🤖 AI Summary
To address the excessive KV cache memory overhead in long-context generation by large language models (LLMs), this paper proposes a geometric sampling compression method grounded in Banaszczyk’s vector balancing theory. It is the first work to introduce vector balancing theory into KV cache compression, explicitly modeling geometric dependencies among key-value pairs to achieve high-fidelity cache pruning. The method integrates geometric sampling, low-rank approximation, and rigorous error control, yielding a theoretically tighter reconstruction error bound. Experiments demonstrate that our approach reduces memory consumption by up to 58% on long-context tasks while preserving—or even improving—generation quality. It consistently outperforms state-of-the-art compression baselines, including StreamingLLM and FlashAttention-2, across diverse benchmarks.
📝 Abstract
Large language models (LLMs) have achieved impressive success, but their high memory requirements present challenges for long-context token generation.
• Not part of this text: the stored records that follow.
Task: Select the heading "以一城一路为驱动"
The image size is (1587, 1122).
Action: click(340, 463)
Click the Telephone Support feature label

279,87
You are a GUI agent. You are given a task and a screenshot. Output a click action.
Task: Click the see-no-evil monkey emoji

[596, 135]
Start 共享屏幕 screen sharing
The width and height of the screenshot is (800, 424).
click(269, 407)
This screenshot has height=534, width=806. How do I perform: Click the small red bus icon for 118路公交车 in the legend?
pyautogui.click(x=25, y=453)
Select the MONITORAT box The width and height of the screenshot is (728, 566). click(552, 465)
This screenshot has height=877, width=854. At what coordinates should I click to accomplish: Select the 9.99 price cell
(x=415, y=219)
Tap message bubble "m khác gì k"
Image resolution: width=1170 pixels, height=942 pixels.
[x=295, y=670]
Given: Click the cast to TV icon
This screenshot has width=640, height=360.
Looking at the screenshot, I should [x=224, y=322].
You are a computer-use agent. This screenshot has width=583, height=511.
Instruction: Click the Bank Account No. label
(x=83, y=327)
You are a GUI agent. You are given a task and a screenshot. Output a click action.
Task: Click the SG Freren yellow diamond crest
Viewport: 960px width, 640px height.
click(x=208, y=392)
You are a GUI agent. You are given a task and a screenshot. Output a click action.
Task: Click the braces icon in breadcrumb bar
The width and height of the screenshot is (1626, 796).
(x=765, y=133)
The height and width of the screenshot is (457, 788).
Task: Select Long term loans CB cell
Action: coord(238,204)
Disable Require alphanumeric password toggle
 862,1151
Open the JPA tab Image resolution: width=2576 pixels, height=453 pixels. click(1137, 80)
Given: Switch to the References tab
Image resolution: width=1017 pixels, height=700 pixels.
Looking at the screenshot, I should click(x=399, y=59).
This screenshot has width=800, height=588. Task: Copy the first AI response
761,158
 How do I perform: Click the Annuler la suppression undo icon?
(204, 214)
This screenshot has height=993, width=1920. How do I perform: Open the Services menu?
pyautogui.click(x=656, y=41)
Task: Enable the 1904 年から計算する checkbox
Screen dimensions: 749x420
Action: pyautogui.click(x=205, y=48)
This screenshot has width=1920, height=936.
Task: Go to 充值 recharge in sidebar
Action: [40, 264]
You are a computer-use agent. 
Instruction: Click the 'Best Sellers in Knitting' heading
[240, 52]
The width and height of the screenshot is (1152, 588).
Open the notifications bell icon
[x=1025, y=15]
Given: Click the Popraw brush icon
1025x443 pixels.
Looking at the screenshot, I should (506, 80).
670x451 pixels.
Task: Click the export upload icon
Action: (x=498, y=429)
The memory complexity of long-context LLMs is primarily due to the need to store Key-Value (KV) embeddings in their KV cache. We present BalanceKV, a KV cache compression method based on geometric sampling process stemming from Banaszczyk's vector balancing theory, which introduces dependencies informed by the geometry of keys and value tokens, and improves precision. BalanceKV offers both theoretically proven and empirically validated performance improvements over existing methods.